▶ Given text

Workshop 2: Neural networks - structure, building, and training

Author

Jake Brusca

Setup

Information on setting up a Python environment and package management can be found in the first workshop.

In Terminal:

mamba activate workshop 
mamba install numpy py-pde tensorflow matplotlib

You can use Google colab if unable to run local Jupyter Notebooks.

In cell:

!pip install numpy py-pde tensorflow matplotlib

#Import packages
from tensorflow.keras.models import Sequential
from tensorflow.keras.layers import Dense
import numpy as np
import matplotlib.pyplot as plt

2023-05-30 15:15:00.295321: I tensorflow/core/platform/cpu_feature_guard.cc:193] This TensorFlow binary is optimized with oneAPI Deep Neural Network Library (oneDNN) to use the following CPU instructions in performance-critical operations:  SSE4.1 SSE4.2 AVX AVX2 AVX512F AVX512_VNNI FMA
To enable them in other operations, rebuild TensorFlow with the appropriate compiler flags.
2023-05-30 15:15:00.481015: I tensorflow/core/util/port.cc:104] oneDNN custom operations are on. You may see slightly different numerical results due to floating-point round-off errors from different computation orders. To turn them off, set the environment variable `TF_ENABLE_ONEDNN_OPTS=0`.

Learning a simple model

As a quick example, we’ll try to fit a wide, shallow neural network to \(sin(x)\) on \([0, 4\pi]\). We pick a network with a single layer, using ReLU as the activation function. We create a set of sample data \(\overline{X},\overline{Y}\), then try to fit the network \(N(x_i,\beta) \approx y_i\) \[ \beta^* = \text{argmin} \sum (N(x_i;\beta)-y_i)^2 \] From the universal approximation theorem, we know that some network exists which can approximate this curve to any precision, however it’s unclear that the network we discover from our optimization problem will be that network.

# Generate sin data
xmin_s = 0
xmax_s= 4*np.pi
nx_s = 100
x_s= np.linspace(xmin_s,xmax_s,nx_s)
y_s= np.sin(x_s)

# Build a model
model_s = Sequential()
model_s.add(Dense(700, input_shape=(1,), activation='relu'))
model_s.add(Dense(1))
model_s.compile(loss = 'mae',optimizer = 'adam')
model_s.fit(x_s,y_s,epochs=10000,batch_size = 25, verbose = 0)

# Make Prediction
y_pred_s = model_s.predict(x_s) # Prediction with training data
x_test_s = np.linspace(xmin_s,2*xmax_s,4*nx_s)
y_test_s = model_s.predict(x_test_s)

# Plot Results
plt.figure(figsize = (12,4))
plt.plot(x_test_s,y_test_s)
plt.subplot(1,3,1)
plt.plot(x_s,y_s)
plt.subplot(1,3,2)
plt.plot(x_s,y_pred_s)
plt.subplot(1,3,3)
plt.plot(x_test_s,y_test_s)

▶ Provided data
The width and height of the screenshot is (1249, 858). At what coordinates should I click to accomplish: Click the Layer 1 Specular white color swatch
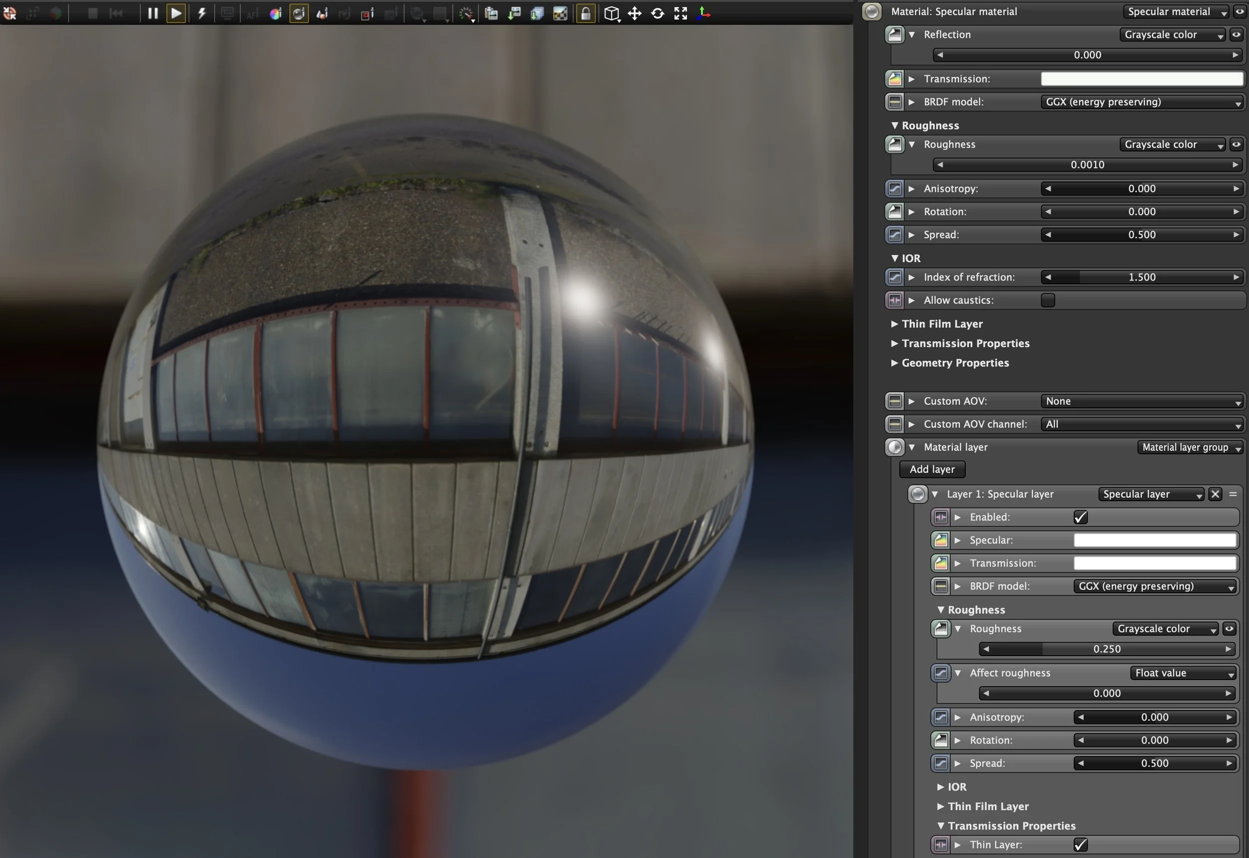tap(1154, 540)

▶ Exercise
Write the next part of the neural network workshop, picking up after its last line of code.

▶ Task output
1/4 [======>.......................] - ETA: 0s4/4 [==============================] - 0s 754us/step
 1/13 [=>............................] - ETA: 0s13/13 [==============================] - 0s 512us/step

Learning a PDE

We consider a simple 1D transport equation with periodic boundary conditions \[\begin{cases} u_t = u_x, \quad (x,t) \in [0,L]\times(0,\infty) \\ u(x,0) = u_0(x) \\ u(x,t) = u(x+L,t) \end{cases}\]

The true solution to this PDE is given by \(u(x,t) = u_0(\text{mod}(x-t,1))\), which can be found using the method of characteristics on the free domain and then truncating to a periodic domain. Though we have access to the true solution, we will generate our training data using a prepackaged numerical PDE solver py-pde. We will use a Gaussian as our initial data \(u_0(x) = e^{-100(x-.3)^2}\) and solve on the domain \([0,1]\).

Note that this isn’t an attempt to solve the PDE using NNs, rather we are just using the PDE data as a specific set of training data.

import pde

# Domain
xmin = 0.0
xmax = 1.0
nx = 101
tmin = 0.0
tmax = 1.0
dt = 1e-6
save_dt = 0.01
init_cond = "1*exp(-(1/.01)*(x-0.3)**2)"

# Initialize objects
grid = pde.CartesianGrid([(xmin,xmax)],nx,periodic=True)
h = pde.ScalarField.from_expression(grid,init_cond,label="h(x,t)")
eq = pde.PDE({"h": "-d_dx(h)"})
storage = pde.MemoryStorage()

# Run
result = eq.solve(h,t_range=tmax,dt=dt,tracker=storage.tracker(save_dt))

# Save data
data = np.array(storage.data)
np.save("simple_wave.npy", data)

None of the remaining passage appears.